Lisa Koning is a lecturer in creative writing and is completing a Doctorate of Creative Arts, Creative Writing at the University of Winchester. She has previously published in Axon, the Historical Novel Society anthology Distant Echoes, and is conducting research into creative writing techniques, using the methods of Pierre Bourdieu, as relevant to historical fiction.

 

Michael Grenfell has held Chair positions in Ireland, Scotland and England, including 1904 Chair of Education in Trinity College Dublin, Research Director at the University of Southampton, where he is now Emeritus Professor.

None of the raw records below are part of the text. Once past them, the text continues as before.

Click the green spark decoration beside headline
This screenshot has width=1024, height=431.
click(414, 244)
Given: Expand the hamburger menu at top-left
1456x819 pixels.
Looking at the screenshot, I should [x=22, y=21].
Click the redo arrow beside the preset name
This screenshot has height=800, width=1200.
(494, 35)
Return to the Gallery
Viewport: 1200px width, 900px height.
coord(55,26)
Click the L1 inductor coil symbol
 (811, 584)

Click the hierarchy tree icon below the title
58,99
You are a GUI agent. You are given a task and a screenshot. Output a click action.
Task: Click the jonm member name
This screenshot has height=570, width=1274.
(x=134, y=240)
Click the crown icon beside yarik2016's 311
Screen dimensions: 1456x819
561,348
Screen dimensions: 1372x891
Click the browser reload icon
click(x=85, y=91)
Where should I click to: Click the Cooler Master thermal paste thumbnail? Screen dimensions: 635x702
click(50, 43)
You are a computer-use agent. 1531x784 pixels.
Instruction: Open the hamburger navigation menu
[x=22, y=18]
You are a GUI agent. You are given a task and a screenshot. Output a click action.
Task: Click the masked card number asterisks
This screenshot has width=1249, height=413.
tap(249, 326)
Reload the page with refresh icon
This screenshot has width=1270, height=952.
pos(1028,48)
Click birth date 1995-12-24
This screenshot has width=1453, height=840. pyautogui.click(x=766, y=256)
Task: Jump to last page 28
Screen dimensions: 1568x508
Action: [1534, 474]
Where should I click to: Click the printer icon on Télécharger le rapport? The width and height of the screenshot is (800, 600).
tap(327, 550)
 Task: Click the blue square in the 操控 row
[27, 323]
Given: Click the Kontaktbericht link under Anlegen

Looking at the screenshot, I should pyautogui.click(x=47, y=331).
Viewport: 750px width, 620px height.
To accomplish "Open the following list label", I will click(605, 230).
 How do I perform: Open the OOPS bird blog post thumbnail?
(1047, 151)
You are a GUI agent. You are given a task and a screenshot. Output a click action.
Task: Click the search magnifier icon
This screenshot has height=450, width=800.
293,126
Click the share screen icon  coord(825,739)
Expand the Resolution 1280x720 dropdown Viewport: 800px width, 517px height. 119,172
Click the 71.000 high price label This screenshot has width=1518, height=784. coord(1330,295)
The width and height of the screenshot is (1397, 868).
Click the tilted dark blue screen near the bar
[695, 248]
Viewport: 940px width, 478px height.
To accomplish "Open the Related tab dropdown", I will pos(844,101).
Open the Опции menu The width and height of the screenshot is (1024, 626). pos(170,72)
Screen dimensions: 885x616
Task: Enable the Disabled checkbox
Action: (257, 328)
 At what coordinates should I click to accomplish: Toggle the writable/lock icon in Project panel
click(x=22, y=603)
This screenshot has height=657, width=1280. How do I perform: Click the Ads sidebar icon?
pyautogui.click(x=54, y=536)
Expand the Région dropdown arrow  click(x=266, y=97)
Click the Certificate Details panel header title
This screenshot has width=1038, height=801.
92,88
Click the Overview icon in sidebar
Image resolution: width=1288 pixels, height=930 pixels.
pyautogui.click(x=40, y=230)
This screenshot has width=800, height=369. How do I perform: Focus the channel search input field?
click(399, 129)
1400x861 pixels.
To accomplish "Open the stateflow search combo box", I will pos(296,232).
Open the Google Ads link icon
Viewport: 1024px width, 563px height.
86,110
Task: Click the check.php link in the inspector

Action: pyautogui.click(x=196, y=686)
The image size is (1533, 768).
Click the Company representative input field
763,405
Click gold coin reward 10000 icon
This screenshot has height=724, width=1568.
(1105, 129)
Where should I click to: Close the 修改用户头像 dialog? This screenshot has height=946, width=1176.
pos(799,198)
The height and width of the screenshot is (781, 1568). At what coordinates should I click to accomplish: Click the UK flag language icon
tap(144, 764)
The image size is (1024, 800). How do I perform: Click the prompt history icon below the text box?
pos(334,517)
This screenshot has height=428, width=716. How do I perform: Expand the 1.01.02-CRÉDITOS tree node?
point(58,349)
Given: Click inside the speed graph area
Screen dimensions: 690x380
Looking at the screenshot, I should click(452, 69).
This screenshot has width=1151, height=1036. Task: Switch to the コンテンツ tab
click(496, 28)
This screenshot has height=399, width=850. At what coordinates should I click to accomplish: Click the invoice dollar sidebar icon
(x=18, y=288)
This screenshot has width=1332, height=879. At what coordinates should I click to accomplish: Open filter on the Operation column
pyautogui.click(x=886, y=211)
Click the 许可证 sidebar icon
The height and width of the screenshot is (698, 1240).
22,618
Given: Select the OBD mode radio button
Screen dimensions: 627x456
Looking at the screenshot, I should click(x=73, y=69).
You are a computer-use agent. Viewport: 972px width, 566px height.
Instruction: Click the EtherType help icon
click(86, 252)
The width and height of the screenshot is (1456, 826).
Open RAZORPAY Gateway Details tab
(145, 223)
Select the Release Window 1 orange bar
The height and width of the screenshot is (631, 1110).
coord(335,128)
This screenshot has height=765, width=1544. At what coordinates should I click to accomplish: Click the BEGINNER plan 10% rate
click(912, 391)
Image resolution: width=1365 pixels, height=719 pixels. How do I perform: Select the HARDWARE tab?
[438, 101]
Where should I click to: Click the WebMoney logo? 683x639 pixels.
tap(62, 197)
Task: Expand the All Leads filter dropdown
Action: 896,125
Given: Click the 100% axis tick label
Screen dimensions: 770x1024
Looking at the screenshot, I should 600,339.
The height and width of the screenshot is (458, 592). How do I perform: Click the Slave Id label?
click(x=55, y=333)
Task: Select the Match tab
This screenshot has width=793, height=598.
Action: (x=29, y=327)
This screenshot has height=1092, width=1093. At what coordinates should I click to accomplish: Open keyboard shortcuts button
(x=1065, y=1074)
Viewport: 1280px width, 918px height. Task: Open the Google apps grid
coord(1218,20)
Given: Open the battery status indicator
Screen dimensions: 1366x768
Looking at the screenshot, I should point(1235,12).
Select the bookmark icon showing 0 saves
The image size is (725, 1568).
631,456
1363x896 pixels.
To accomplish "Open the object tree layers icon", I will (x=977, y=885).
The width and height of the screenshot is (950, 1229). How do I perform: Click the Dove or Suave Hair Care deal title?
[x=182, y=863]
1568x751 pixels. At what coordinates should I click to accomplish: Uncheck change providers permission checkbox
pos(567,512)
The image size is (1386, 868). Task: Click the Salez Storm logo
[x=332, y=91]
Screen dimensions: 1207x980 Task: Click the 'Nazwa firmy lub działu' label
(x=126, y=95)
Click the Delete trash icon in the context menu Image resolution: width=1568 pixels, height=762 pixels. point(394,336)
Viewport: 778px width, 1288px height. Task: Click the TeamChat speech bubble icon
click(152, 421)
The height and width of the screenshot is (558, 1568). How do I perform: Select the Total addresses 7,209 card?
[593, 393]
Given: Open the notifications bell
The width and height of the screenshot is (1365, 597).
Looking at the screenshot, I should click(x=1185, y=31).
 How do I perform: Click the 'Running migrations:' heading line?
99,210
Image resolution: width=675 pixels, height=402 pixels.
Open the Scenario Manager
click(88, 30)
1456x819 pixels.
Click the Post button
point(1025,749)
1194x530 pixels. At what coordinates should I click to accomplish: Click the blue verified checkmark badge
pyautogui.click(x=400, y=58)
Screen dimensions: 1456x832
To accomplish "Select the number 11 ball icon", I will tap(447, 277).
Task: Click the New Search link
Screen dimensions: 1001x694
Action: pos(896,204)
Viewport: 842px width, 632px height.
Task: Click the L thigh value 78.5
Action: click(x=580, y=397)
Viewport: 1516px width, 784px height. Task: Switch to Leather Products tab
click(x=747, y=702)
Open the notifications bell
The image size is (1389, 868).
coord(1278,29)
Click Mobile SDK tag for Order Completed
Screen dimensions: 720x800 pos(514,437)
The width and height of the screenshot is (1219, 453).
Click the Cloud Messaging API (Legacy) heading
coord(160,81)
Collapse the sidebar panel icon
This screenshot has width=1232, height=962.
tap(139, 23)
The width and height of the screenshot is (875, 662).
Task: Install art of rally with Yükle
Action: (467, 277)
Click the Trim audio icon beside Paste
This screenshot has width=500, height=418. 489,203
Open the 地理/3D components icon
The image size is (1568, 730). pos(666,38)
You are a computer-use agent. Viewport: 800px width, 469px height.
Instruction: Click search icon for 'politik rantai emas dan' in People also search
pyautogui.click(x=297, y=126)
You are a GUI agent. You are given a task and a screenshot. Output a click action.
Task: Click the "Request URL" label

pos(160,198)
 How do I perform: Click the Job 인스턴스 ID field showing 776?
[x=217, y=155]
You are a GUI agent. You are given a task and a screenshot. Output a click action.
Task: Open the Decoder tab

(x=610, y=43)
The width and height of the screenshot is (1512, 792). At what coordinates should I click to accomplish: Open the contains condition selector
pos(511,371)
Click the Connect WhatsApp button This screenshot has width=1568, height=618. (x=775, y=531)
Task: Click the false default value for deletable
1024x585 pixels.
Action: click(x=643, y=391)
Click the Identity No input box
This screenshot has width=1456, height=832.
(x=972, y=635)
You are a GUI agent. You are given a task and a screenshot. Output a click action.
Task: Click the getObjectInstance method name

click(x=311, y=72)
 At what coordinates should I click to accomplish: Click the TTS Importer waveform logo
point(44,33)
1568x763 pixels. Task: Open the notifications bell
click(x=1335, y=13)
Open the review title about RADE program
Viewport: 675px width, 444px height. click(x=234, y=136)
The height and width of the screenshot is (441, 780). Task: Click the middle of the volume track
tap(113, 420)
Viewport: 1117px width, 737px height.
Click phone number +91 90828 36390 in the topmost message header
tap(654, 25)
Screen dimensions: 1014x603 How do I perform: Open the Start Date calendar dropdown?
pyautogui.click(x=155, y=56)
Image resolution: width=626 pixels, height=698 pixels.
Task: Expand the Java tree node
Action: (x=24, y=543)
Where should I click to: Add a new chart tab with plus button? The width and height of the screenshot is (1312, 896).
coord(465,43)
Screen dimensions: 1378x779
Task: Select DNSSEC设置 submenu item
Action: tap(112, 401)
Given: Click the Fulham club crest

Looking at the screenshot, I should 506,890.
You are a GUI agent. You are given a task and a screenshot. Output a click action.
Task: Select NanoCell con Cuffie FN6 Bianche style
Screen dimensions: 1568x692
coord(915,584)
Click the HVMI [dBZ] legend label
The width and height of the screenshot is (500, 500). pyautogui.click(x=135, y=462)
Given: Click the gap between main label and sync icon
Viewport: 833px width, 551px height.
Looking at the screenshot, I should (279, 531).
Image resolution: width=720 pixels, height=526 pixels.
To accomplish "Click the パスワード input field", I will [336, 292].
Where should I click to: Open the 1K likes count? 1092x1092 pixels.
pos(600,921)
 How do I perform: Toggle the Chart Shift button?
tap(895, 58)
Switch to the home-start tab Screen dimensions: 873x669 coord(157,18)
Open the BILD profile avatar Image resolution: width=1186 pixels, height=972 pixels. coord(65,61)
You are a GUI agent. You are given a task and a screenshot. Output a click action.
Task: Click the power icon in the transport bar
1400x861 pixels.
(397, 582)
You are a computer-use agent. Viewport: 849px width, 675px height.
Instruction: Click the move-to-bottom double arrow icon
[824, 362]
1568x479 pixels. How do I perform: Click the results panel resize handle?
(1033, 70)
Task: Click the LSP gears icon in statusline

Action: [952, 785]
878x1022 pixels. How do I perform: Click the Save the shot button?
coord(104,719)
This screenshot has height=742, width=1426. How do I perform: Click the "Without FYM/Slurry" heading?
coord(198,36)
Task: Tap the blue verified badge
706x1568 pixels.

He is also Adjunct Professor at the University of Canberra, Australia and Trinity College, Dublin. He has an extensive background of research on Bourdieu, language and education.

BOURDIEU AND AESTHETICS IN CREATIVE WRITING

This article reports on a collaborative project inaugurated in a Creativity Workshop in the University of Canberra. It explores how the work of the French social philosopher Pierre Bourdieu is useful to creative artists and writers. The empirical focus is a piece of historical fiction—The Dishonest Woman—set in c16 Antwerp. Bourdieu is used in three ways: to map the social context of the novel; the actual field represented; and the place of the author within the contemporary literary field. This work represents a further step towards founding a ‘reflexive aesthetics’ in the creative arts.